### YOUR OBJECTIVE
According to the formatter reference, at what point are the formatters instantiated, and at what point are they called?

Use these formatters when defining chat templates. Each template role (user, assistant, function, tool) uses a specific formatter to convert message content into the model's expected token slot format. The formatters are instantiated during template construction and called during encoding.

Code Reference

Source Location

Signature

@dataclass
class Formatter(ABC):
    slots: SLOTS = field(default_factory=list)
    tool_format: str | None = None

    @abstractmethod
    def apply(self, **kwargs) -> SLOTS: ...

    def extract(self, content: str) -> str | list["FunctionCall"]: ...

@dataclass
class EmptyFormatter(Formatter):
    def apply(self, **kwargs) -> SLOTS: ...

@dataclass
class StringFormatter(Formatter):
    def apply(self, **kwargs) -> SLOTS: ...

@dataclass
class FunctionFormatter(StringFormatter):
    def apply(self, **kwargs) -> SLOTS: ...

@dataclass
class ToolFormatter(Formatter):
    def apply(self, **kwargs) -> SLOTS: ...
    def extract(self, content: str) -> str | list["FunctionCall"]: ...

Import

from llamafactory.data.formatter import (
    Formatter,
    EmptyFormatter,
    StringFormatter,
    FunctionFormatter,
    ToolFormatter,
)

### MATERIAL PROVIDED
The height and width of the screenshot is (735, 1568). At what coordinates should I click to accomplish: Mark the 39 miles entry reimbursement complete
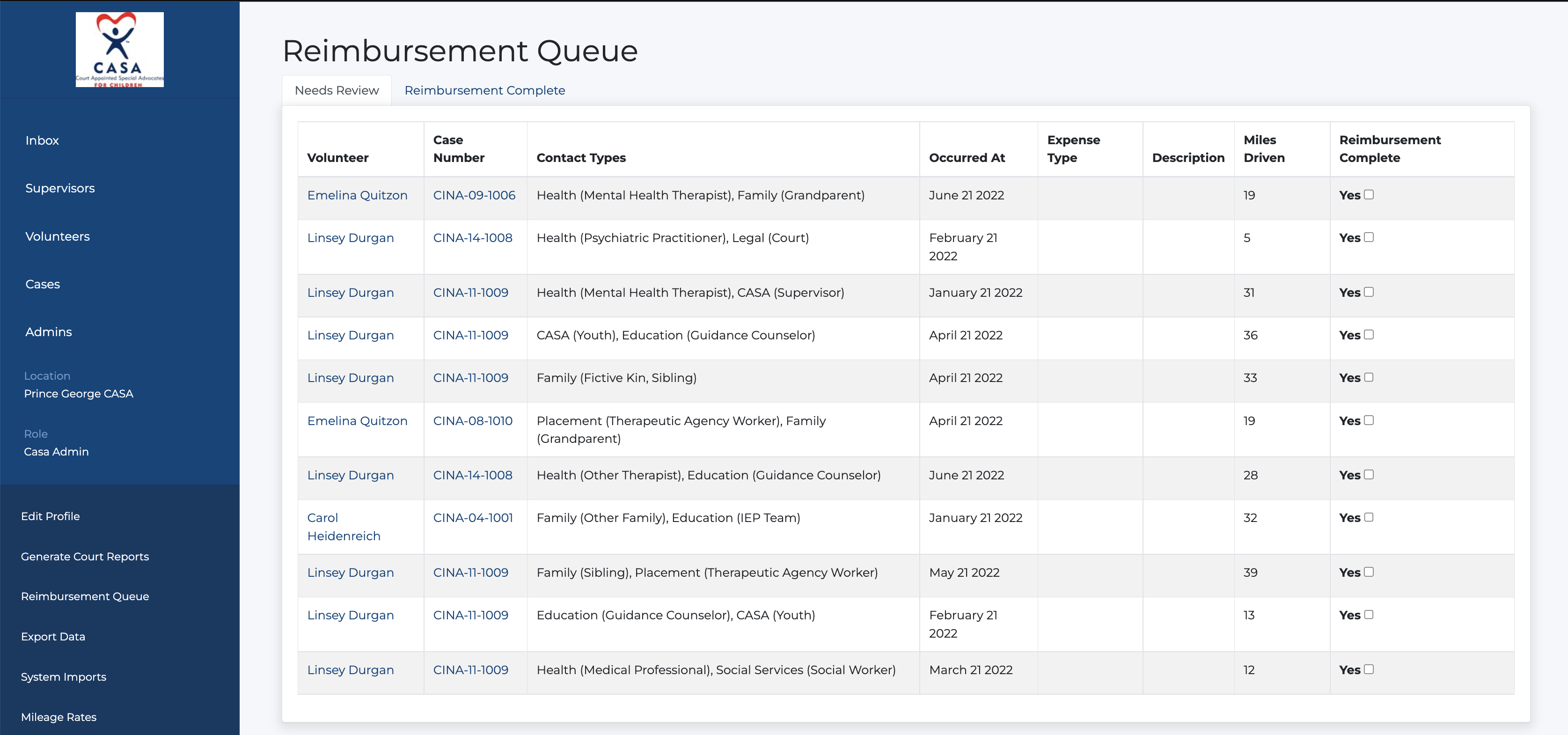point(1368,572)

### EXERCISE RESPONSE
They are instantiated during template construction and called during encoding.